Énoncé A>
Dans l'entretien sur la musique guinéenne, à quels niveaux Siland Kuti dit-il que le soutien n'est pas en place ?
Énoncé B>
Dans l'entretien sur la musique guinéenne, substituez « prisonniers » à « esclaves » en recopiant le passage qui s'ouvre sur les mots contenant « Guineenews : Quel est » et se ferme sur « de leurs rythmes. ».
Énoncé C>
Reprenez l'entretien sur la musique guinéenne là où il s'interrompt et poursuivez-le.

Bloc de texte>
++++++++++

Guineenews : Quel est votre regard sur cette musique dont vous avez côtoyée durant nombreuses années ?

Siland Kuti : Je suis conscient que cette musique a beaucoup avancé. C’est le soutien qui n’est pas en place au niveau des artistes, des arrangeurs ou programmeurs, des studios d’enregistrement, ainsi qu’au niveau des producteurs. Cet évident fait, pousse aujourd’hui les artistes de se tourner vers la facilité en prostituant la musique guinéenne, qui est pourtant très riche à travers son folklore. Avant et même maintenant, plusieurs musiciens d’autres pays,  viennent puiser chez nous tout en gardant leur couleur locale. Pendant que nous autres, devenons de plus en plus esclaves de leurs rythmes.

Par ailleurs, il faut reconnaitre que cette jeunesse n’a pas de réel espace pour s’exprimer comme dans les autres pays. Si ce n’est le palais du peuple, c’est son esplanade et tout récemment, c’est le chapiteau qui reprend progressivement la relève et sans compter les espaces des hôtels de la place. Il nous faut un palais de la culture digne de nom, des sonos et lumières de dernière génération.

++++++++++

Données fournies>

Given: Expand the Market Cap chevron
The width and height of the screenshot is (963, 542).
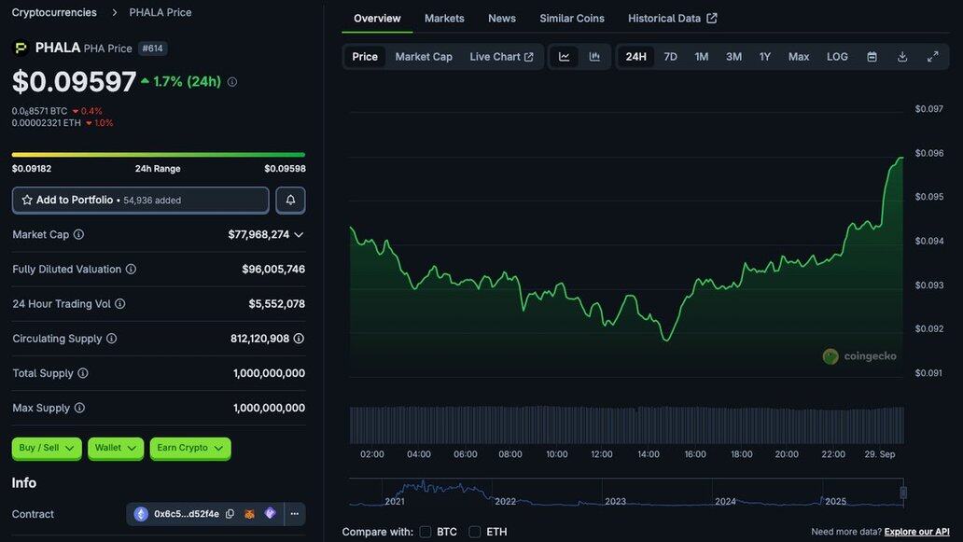Looking at the screenshot, I should pos(299,234).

++++++++++

Réponse A>
Au niveau des artistes, des arrangeurs ou programmeurs, des studios d'enregistrement et des producteurs.

Réponse B>
Guineenews : Quel est votre regard sur cette musique dont vous avez côtoyée durant nombreuses années ?

Siland Kuti : Je suis conscient que cette musique a beaucoup avancé. C’est le soutien qui n’est pas en place au niveau des artistes, des arrangeurs ou programmeurs, des studios d’enregistrement, ainsi qu’au niveau des producteurs. Cet évident fait, pousse aujourd’hui les artistes de se tourner vers la facilité en prostituant la musique guinéenne, qui est pourtant très riche à travers son folklore. Avant et même maintenant, plusieurs musiciens d’autres pays,  viennent puiser chez nous tout en gardant leur couleur locale. Pendant que nous autres, devenons de plus en plus prisonniers de leurs rythmes.

Réponse C>
La promotion de la musique est encore enfermée. Au niveau des radios ça commence à résonner surtout avec Kalack radio qui diffuse 24h/24 la musique guinéenne.

Il faut les moyens pour faire avancer et la musique et les artistes.

Guineenews : Qu’est-ce que votre esprit retient aujourd’hui en bon et mauvais souvenir dans votre parcours musical ?

Siland Kuti : Autant je réécoute les albums dont j’ai arrangés et qui ont fait du succès, les beaux souvenirs me reviennent. Rassurez-vous, que j’ai fait près de 95% des albums de cette nouvelle génération. Donc, ce ne sont que des beaux souvenirs qui défilent quand j’entends le travail effectué sur ces différents albums.

Mon plus mauvais souvenir continue à me suivre et c’est parce que je n’arrive pas à faire ce que je veux et je ne parviens même pas à nourrir ma famille. Vous vous rendez compte que j’ai servi cette culture guinéenne pendant 25 ans. Jusque-là, je ne sais plus par où recommencer et par où terminer.

Guineenews : Dites-nous donc comment vous parvenez à vivre en ces moments qui courent ?

Siland Kuti : Je vis de la musique et de l’apport financier de beaucoup de personnes, qui sont parfois des fans ou des mécènes.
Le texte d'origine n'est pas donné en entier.